ギルマスは、冒険者ギルド首都本部へ魔法通信し、援護を要請した。


この村は当面廃村になり、数日後に数台の幌付き馬車?で生き残った人達を連れて、ルク村へ帰還した。


俺は物理クラフトでキュアポーションのレシピを検索し、ギルマスに制作出来ると申し出た。


幸い材料は森で入手できるものばかりだったので、在庫のある物以外はルク村支部の冒険者全員で採集した。

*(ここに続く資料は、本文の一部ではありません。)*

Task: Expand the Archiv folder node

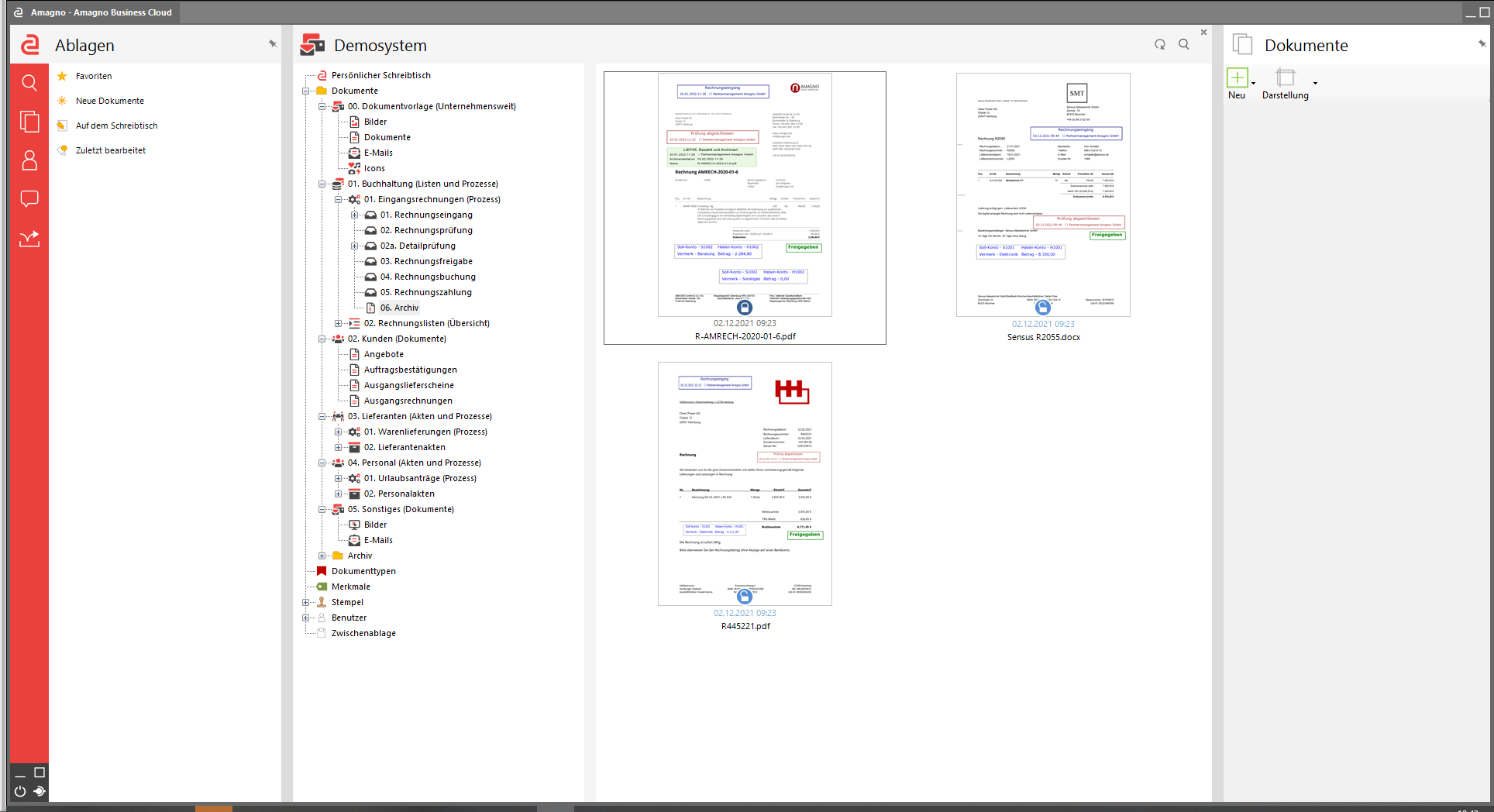Action: tap(322, 556)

俺の作ったポーションで被害者が全員回復したのは、討伐から1週間後だった。


驚いた事に、アムがポーション作製時に秘伝の呪術を使い、精神的なダメージを回復させる効能を追加してくれた。


お陰で、トラウマが完全とは行かないまでも、普通に生活出来るくらいまでには体調が戻った被害者達は、他の地へ散って行った。


その後、ルク村は束の間の平穏を取り戻した。こんな世界なので、またいつか問題は起こるのだろうが。月光丘の迷宮の件もある。


季節が厳冬期に入ると大雪が降り、あまり外出できないのでイザベラから簡単な魔法の使い方を教えてもらったりして、結構気安い関係になった。


逆にドロシーは、何ていうか素っ気なくなってしまった。まあ面倒事が減ったのは良い事だ。


ああ、アムが案外ヤキモチな感じで、事ある毎にイザベラと張り合うようになった。とは言え見えない存在だから、相手にならないのだが。


俺に対して両者とも仲間以上の感情を持ってくれている様ではある。


そう言えば、世話になっている宿娘のマイライとは、よく喋る関係になった。


女将の話だと、やはりコミュニケーションに難があるようだが、何故か俺とは普通に喋れるようだ。


時間はあっという間に過ぎ、冬から初春になった。俺はこの世界の常識や魔法等をイザベラやアムから学び、雪かき等のギルドの依頼で稼いだ。


旅費の為の貯蓄も金貨50枚くらいになった。いよいよ旅立ちのタイミングが来たのだ。